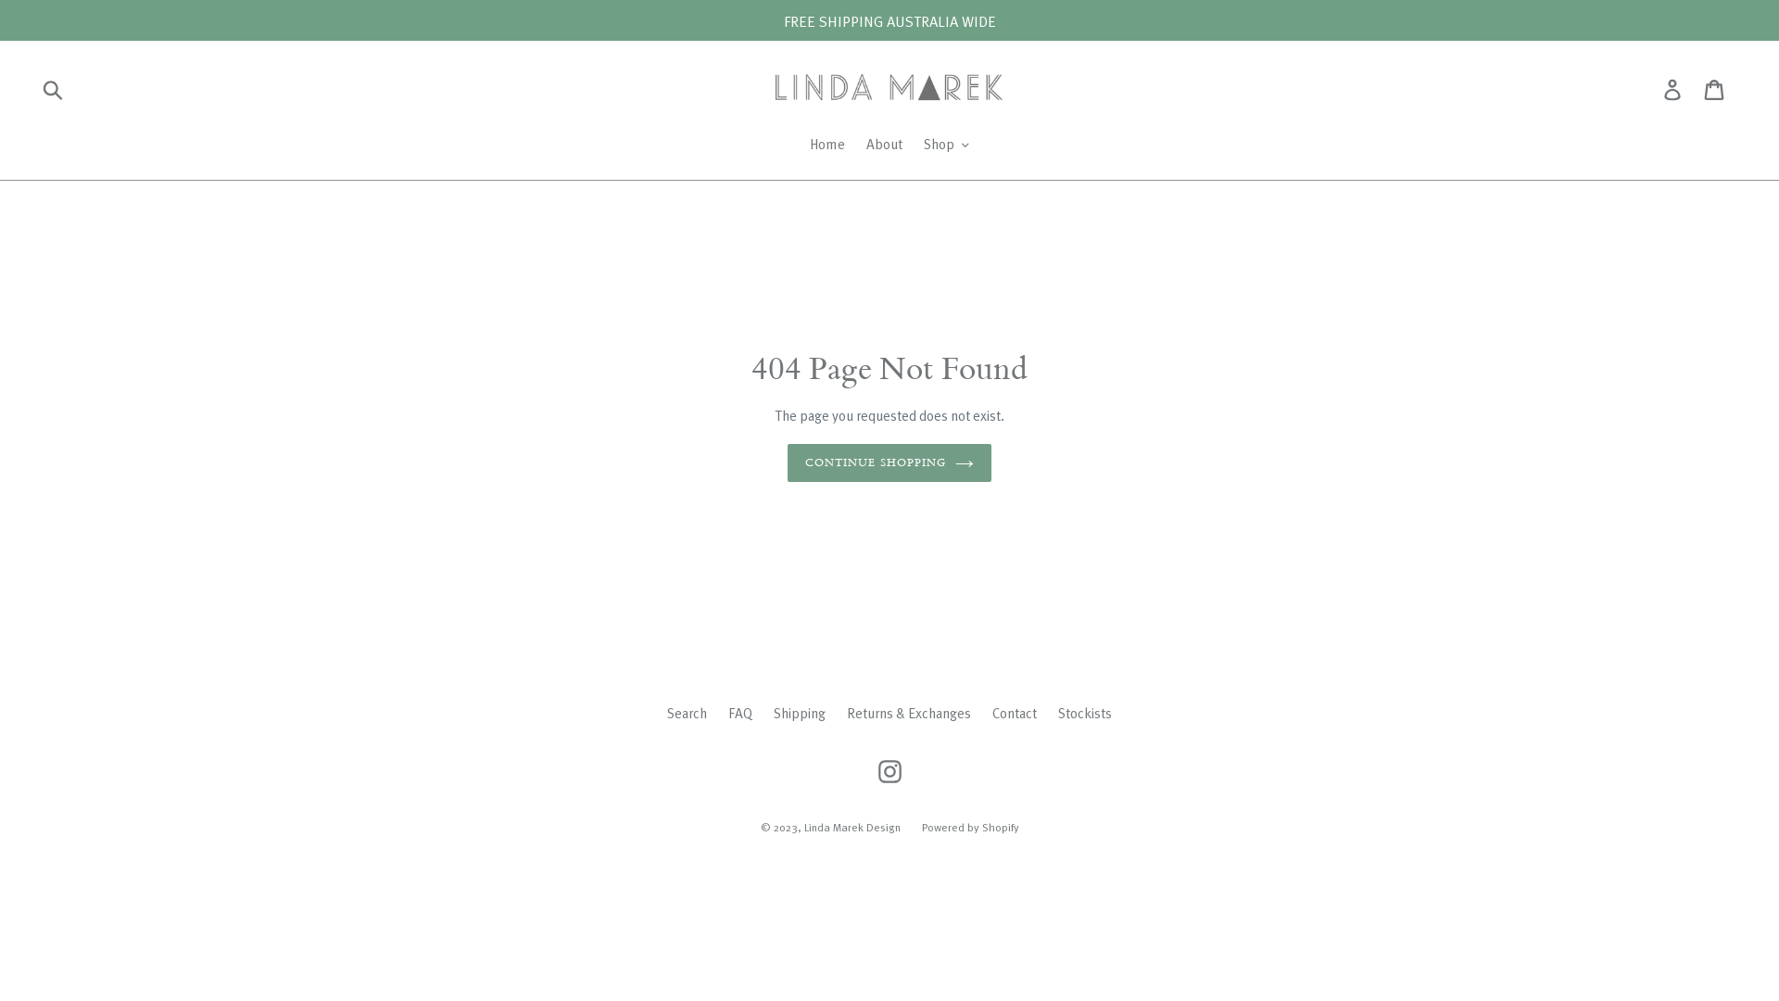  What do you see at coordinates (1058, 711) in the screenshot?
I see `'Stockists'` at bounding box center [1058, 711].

---

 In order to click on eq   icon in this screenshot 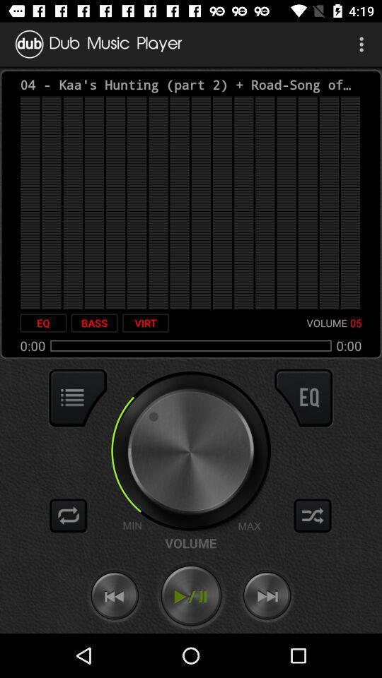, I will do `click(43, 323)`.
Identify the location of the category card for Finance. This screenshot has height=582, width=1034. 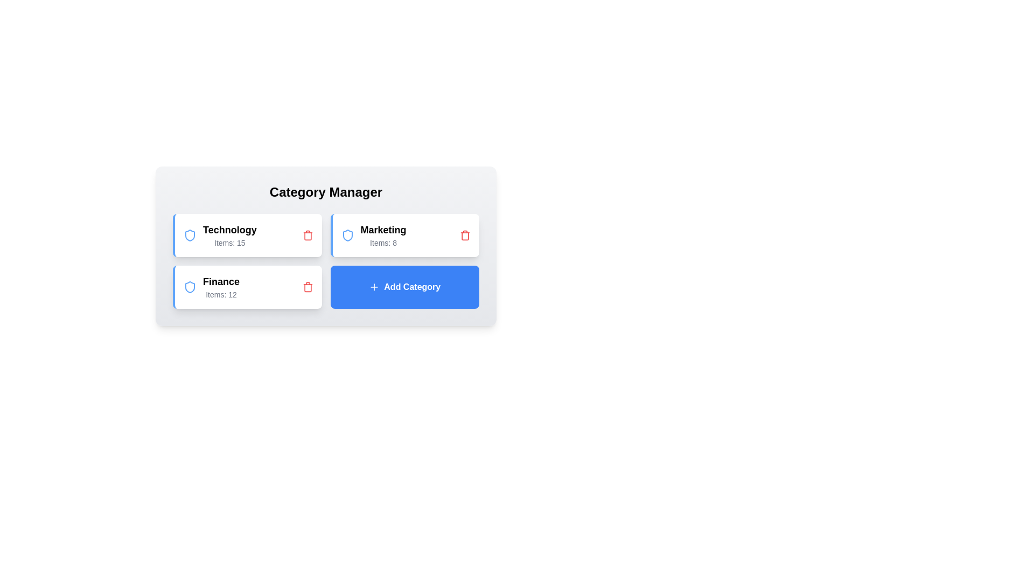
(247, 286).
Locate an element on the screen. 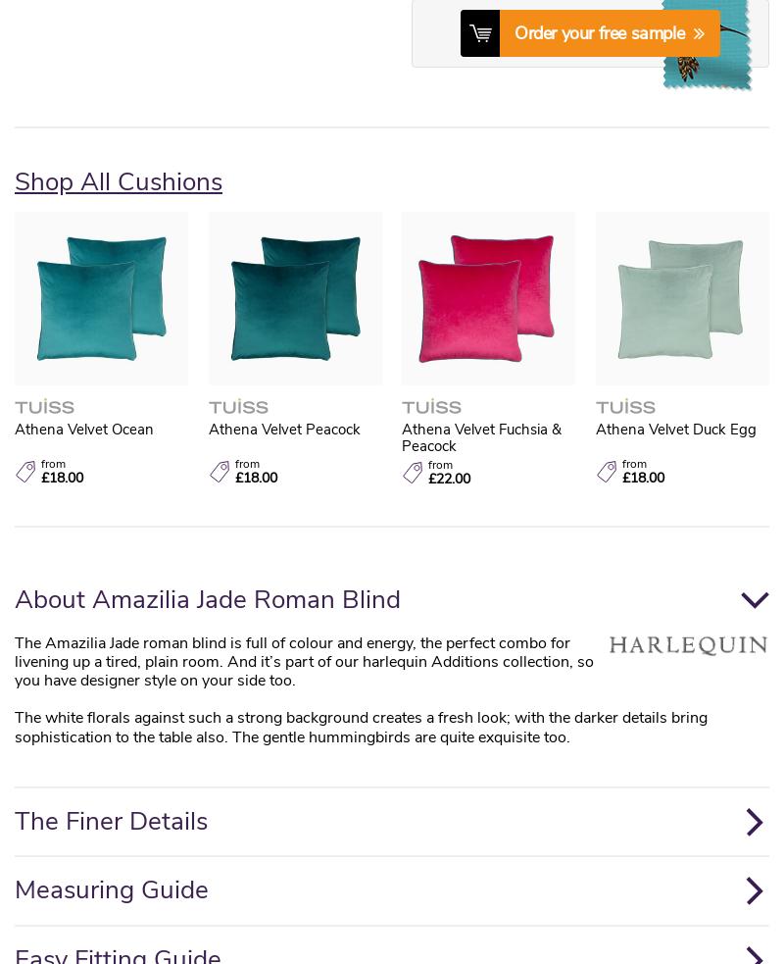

---

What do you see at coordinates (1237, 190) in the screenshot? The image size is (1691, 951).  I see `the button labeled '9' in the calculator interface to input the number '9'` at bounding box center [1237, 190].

---

Stated goal:
Put the part of the records that opens with the line containing "What do you see at coordinates (1058, 711)" and closes with the line containing "center [1058, 711]." into a numbered list, leaving out blank lines and omitting the pictures.

Exercise output:
1.   What do you see at coordinates (1058, 711) in the screenshot?
2. I see `'Stockists'` at bounding box center [1058, 711].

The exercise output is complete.